提供本文>
○ ○ ○ ○ ○
世界に先駆けて超高齢社会を迎えた日本において,在宅医療という分野が創造されつつある。この稿では地域包括ケアシステム,介護保険,在宅医療について述べたい。
地域包括ケアシステムは中学校区を念頭に,おおむね30分以内に駆けつけられる日常生活圏域において,医療・介護・予防・住まい・生活支援が包括的に確保される体制のことである。
2011年度の介護保険法改正では,住み慣れた地域でその有する能力に応じ自立した日常生活を営むことができるよう,要介護状態となることの予防または要介護状態等の軽減もしくは悪化の防止のための医療および居住に関する施策との有機的な連携を図りつつ包括的に推進するよう努めなければならない(介護保険法第5条3),の条文が加えられた1)。
○ ○ ○ ○ ○
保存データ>
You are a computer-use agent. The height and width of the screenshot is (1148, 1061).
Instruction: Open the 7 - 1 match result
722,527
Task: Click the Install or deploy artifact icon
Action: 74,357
○ ○ ○ ○ ○
作業指示 1> 在宅医療に関する本文から、「世界に先駆けて超高齢社会を迎」に始まり「確保される体制のことである。」に至るまでの部分を残らずそのまま書き写せ。
作業指示 2> 在宅医療に関する本文の一文「世界に先駆けて超高齢社会を迎えた日本において,在宅医療という分野が創造されつつある。」を英語に訳してください。
作業指示 3> 在宅医療に関する本文の最後の文に続けて、その先を書き進めよ。
このデータは在宅医療に関する本文とは関係がない。

作業結果 1>
世界に先駆けて超高齢社会を迎えた日本において,在宅医療という分野が創造されつつある。この稿では地域包括ケアシステム,介護保険,在宅医療について述べたい。
地域包括ケアシステムは中学校区を念頭に,おおむね30分以内に駆けつけられる日常生活圏域において,医療・介護・予防・住まい・生活支援が包括的に確保される体制のことである。

作業結果 2> In Japan, which became a super-aged society ahead of the rest of the world, a field called home medical care is being created.

作業結果 3>
地域包括ケアシステムは2011年以降,各区市町村の介護保険計画の中に組み入れられていく。介護保険法第2条2には,「保険給付は,要介護状態等の軽減又は悪化の防止に資するよう行われるとともに,医療との連携に十分配慮して行われなければならない」(A.介護予防と重度化防止),3には「被保険者の心身の状況,その置かれている環境等に応じて,被保険者の選択に基づき,適切な保健医療サービス及び福祉サービスが,多様な事業者又は施設から,総合的かつ効果的に提供されるよう配慮して行われなければならない」(B.適切なサービス),4には「被保険者が要介護状態となった場合においても,可能な限り,その居宅において,その有する能力に応じ自立した日常生活を営むことができるように配慮されなければならない」(C.居宅における日常生活),と記されている。被保険者の選択は現在のACP(アドバンス・ケア・プランニング)につながり,医療,介護との連携も明示されている。「A.介護予防と重度化防止」とはリハビリテーションの重視であり,在宅医療にとって重要な視点である。地域包括ケアシステムへの流れは必然であった2)。